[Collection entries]
[Start of Attachment]
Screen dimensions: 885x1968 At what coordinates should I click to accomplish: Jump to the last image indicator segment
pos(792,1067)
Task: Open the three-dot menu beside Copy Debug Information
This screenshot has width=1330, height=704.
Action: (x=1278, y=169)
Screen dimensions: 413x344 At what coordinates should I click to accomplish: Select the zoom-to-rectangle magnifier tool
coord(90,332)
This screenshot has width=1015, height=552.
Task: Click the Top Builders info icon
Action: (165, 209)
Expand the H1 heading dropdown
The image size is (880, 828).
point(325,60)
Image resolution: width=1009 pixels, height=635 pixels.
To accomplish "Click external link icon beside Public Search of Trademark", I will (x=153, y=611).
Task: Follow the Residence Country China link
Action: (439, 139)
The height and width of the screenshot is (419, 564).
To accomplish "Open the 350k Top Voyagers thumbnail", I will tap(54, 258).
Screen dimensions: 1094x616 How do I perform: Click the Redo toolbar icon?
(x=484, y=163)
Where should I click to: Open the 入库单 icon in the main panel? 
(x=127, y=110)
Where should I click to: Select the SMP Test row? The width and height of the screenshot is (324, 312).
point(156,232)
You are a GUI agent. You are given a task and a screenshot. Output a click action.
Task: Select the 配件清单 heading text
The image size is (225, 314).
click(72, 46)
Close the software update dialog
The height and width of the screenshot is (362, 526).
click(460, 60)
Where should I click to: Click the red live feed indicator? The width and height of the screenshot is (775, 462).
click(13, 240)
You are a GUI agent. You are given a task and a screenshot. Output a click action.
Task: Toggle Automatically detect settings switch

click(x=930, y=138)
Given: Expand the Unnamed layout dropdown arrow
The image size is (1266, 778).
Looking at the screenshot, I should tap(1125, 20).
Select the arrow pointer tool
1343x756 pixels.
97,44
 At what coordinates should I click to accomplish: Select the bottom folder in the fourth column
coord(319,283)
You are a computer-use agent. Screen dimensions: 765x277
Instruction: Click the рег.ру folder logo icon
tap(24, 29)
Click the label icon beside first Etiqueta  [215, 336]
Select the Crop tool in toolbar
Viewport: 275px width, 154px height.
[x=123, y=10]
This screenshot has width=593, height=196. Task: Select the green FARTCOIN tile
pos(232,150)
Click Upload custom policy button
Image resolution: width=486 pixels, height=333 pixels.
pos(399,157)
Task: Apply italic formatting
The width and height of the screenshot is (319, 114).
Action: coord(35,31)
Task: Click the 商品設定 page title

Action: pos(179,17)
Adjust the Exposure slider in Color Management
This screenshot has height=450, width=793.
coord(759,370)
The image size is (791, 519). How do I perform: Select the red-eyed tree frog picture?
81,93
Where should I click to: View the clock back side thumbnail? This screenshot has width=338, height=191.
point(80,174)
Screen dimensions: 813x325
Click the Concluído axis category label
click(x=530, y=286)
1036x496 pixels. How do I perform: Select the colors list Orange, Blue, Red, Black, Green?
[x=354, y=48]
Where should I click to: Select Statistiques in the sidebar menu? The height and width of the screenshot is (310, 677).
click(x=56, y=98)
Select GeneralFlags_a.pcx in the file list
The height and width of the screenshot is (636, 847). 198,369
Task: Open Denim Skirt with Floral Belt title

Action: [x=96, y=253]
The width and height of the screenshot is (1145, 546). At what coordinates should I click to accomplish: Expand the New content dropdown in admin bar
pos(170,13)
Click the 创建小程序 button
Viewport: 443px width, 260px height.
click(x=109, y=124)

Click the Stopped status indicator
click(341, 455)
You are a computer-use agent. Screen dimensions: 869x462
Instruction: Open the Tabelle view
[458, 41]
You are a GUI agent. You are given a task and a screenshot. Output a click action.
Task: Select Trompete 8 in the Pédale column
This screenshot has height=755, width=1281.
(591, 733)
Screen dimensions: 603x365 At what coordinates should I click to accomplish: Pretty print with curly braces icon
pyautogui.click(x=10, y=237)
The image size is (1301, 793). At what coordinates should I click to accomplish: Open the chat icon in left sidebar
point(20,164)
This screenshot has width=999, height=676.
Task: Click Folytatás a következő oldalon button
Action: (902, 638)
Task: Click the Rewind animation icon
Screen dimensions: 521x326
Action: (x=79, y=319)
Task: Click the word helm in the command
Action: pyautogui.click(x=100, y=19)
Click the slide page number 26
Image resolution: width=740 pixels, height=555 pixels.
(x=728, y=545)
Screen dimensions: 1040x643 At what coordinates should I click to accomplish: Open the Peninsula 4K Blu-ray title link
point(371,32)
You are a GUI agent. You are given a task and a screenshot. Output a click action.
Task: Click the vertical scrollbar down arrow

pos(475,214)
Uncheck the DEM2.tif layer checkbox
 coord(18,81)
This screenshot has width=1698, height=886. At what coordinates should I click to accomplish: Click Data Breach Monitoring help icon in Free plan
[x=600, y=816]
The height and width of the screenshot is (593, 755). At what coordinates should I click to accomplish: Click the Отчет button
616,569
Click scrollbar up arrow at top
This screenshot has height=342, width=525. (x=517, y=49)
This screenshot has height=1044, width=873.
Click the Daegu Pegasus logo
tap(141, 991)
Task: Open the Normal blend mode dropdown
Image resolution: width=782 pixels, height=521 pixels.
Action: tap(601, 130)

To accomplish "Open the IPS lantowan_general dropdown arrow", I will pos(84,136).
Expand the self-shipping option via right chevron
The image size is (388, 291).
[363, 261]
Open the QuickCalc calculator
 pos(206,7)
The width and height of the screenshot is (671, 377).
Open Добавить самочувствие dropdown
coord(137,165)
[End of Attachment]
**EXERCISE:** Would you repeat the lines from the one containing "Expand the self-shipping" through the end of the data, exactly, with nothing before or after them?

**EXERCISE RESULT:**
Expand the self-shipping option via right chevron
The image size is (388, 291).
[363, 261]
Open the QuickCalc calculator
 pos(206,7)
The width and height of the screenshot is (671, 377).
Open Добавить самочувствие dropdown
coord(137,165)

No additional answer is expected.